While understanding this concept is crucial, we know that to be successful at creating truly psychologically safe teams, we have to create intentional practices and spaces to discuss team health. Over the last year, we’ve introduced and iterated on frequent retrospective meetings, working agreements, and team health assessments.
Retrospectives are an integral part of our organization - they encourage participation and provide a space for team members to share their interests and views. Because we are unabashedly agile advocates who practice extreme programming, each team holds retros weekly so that these practices become ingrained into every team’s working cadence.
In addition to weekly retros, over the last few months, our teams have gone through project-specific ‘working agreements’ where everyone aligns on their preferred core hours, times for stand-up, communication tools, meeting attendance, etc. This is typically an event that happens when teams are initially formed. We will also revisit conducting this meeting periodically as people join the team or changes occur on the team throughout the project. Working agreements have a third-party facilitator who ensures that everyone has a voice and that their opinions and preferences are heard and mutually agreed upon by everyone. We’ve found working agreements as a great way to allow teams to hold themselves accountable to the standards that they align on and help to foster healthy boundaries between work and personal time.

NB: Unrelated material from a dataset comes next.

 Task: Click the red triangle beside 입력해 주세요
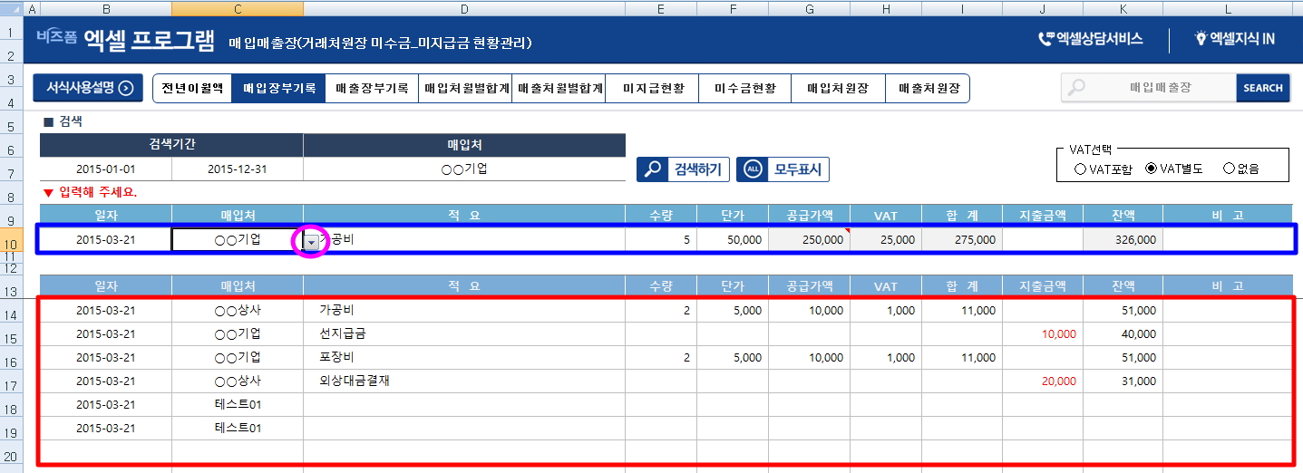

While working agreements and retrospectives both allow teams to come together and discuss their working conditions and collaboration, the best way to truly understand a team’s cohesion is through a team health check. These meetings are conducted quarterly and are an intentional space to analyze the team’s product development and identify areas for improvement. Compared to retrospectives, team health checks tend to be more summative and long-term, allowing teams to reflect on their team’s trends around their teamwork, support, learning, and more specific product categories like their ability to deliver value and the health of the codebase.
Inevitably, building psychological safety on teams is a continually moving target, but we hope that these efforts will give all of our employees the tools to understand and recognize the behaviors of healthy teams and the space to voice their opinions and concerns.